Rewrite the stretch of entries from the line containing "in the central valve" through the line containing "point(314,302)", both ends included, with each request kept as it is. Scale every coordinate in the answers by 0.55 and round to whole numbers, with halves rounded up.

— Begin DATA IN THIS EXERCISE —

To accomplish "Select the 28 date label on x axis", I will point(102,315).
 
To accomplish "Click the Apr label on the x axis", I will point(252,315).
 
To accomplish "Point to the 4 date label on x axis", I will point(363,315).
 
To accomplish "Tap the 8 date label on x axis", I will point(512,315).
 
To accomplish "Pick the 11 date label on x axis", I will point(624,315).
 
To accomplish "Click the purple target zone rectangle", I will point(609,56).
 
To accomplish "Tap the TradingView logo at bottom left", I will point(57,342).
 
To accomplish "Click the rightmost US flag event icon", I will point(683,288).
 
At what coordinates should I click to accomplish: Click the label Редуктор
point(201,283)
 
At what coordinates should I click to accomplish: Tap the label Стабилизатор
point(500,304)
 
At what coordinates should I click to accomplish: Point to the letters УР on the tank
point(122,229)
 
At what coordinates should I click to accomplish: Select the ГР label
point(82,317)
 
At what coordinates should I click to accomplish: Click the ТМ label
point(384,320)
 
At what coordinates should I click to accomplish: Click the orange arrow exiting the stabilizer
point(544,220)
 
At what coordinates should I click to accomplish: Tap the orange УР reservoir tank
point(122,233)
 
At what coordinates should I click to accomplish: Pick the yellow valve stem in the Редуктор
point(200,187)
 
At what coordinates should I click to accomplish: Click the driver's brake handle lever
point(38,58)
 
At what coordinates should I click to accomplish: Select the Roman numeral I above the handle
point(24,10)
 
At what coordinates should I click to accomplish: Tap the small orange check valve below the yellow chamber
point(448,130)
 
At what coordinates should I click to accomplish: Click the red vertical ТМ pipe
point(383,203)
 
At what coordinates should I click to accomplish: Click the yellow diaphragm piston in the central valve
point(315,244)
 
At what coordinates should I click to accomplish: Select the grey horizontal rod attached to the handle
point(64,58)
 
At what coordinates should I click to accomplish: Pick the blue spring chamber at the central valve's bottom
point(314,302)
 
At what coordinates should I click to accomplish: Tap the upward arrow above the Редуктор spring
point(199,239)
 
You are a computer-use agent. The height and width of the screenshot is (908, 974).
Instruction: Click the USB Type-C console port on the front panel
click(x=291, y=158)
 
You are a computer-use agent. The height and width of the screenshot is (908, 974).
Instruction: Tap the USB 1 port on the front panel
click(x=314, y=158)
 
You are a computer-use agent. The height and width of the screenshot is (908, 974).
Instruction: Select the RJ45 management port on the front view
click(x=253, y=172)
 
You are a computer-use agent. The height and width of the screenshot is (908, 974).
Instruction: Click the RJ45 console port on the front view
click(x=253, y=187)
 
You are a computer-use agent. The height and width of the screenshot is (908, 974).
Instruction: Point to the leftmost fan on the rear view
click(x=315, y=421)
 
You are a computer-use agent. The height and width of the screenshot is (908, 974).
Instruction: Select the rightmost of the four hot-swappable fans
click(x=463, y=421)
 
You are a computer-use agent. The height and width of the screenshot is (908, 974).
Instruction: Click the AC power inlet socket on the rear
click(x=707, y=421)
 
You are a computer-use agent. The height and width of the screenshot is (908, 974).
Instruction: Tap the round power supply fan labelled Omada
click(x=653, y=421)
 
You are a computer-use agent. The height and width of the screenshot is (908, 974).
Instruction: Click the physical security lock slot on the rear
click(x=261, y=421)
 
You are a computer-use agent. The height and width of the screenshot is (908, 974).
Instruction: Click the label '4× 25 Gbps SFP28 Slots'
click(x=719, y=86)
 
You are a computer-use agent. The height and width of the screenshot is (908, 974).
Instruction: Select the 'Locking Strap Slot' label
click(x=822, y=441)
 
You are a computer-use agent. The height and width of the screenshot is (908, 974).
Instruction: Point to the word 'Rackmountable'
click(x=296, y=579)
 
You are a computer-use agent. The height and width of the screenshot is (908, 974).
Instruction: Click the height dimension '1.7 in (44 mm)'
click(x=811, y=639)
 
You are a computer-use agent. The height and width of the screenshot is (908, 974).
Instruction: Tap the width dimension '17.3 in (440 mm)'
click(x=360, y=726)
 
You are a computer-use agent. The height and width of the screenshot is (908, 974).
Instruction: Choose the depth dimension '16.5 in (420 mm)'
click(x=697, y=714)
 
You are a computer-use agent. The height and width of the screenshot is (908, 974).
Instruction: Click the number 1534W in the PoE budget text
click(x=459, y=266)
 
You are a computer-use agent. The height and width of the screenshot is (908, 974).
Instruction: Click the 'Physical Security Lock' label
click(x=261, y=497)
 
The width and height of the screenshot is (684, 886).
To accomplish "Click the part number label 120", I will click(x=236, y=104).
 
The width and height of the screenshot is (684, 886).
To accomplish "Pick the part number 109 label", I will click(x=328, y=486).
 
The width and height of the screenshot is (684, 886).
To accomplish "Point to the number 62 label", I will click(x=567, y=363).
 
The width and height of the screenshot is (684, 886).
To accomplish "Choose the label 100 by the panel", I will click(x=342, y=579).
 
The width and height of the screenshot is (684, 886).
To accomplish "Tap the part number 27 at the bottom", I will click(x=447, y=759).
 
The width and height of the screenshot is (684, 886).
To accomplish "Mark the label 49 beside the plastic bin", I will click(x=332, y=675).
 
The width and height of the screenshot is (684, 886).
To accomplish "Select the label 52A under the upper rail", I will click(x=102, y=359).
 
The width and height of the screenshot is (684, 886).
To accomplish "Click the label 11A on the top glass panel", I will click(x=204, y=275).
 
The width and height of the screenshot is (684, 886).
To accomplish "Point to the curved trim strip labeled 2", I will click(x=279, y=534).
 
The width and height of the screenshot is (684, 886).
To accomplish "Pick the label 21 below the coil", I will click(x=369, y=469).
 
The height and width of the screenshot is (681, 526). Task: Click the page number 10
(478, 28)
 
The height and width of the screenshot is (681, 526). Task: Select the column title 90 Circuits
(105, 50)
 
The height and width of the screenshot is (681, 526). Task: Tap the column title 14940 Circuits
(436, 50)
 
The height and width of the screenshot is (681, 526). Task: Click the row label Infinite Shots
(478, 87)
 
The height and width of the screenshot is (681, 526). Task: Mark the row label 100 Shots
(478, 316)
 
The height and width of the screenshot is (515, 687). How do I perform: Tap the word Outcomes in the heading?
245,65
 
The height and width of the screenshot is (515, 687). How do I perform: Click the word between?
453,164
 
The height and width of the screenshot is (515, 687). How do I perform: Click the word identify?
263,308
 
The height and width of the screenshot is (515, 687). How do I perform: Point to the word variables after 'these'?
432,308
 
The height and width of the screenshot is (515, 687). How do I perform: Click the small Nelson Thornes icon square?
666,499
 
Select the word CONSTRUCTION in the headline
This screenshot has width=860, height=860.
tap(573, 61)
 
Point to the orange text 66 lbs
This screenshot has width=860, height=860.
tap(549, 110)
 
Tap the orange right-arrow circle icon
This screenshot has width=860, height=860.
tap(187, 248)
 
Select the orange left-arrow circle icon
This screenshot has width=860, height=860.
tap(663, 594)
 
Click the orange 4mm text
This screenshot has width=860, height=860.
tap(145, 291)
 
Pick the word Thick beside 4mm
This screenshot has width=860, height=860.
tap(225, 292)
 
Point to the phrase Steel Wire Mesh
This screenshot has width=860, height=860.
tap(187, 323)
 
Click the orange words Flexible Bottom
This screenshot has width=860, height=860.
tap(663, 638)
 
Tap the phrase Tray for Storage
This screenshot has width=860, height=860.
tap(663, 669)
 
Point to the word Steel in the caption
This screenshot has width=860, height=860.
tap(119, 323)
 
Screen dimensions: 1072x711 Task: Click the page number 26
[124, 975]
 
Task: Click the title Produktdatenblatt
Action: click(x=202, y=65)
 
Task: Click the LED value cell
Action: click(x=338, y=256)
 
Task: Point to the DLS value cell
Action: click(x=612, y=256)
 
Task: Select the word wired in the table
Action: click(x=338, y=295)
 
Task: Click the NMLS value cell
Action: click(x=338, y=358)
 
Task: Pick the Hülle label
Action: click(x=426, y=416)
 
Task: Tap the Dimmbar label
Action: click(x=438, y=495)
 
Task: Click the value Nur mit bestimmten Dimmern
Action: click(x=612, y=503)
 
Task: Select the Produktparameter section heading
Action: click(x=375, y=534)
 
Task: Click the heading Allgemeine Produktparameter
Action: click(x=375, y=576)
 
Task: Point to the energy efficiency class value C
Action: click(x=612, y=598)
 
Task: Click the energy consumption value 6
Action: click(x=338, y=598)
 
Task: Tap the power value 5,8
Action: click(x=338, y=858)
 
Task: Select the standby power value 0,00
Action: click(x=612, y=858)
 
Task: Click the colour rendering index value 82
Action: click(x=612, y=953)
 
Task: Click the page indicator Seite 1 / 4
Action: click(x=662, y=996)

— End DATA IN THIS EXERCISE —

▶ **ANSWER IN FULL**
At what coordinates should I click to accomplish: Click the yellow diaphragm piston in the central valve
point(173,134)
 
At what coordinates should I click to accomplish: Select the grey horizontal rod attached to the handle
point(35,32)
 
At what coordinates should I click to accomplish: Pick the blue spring chamber at the central valve's bottom
point(173,166)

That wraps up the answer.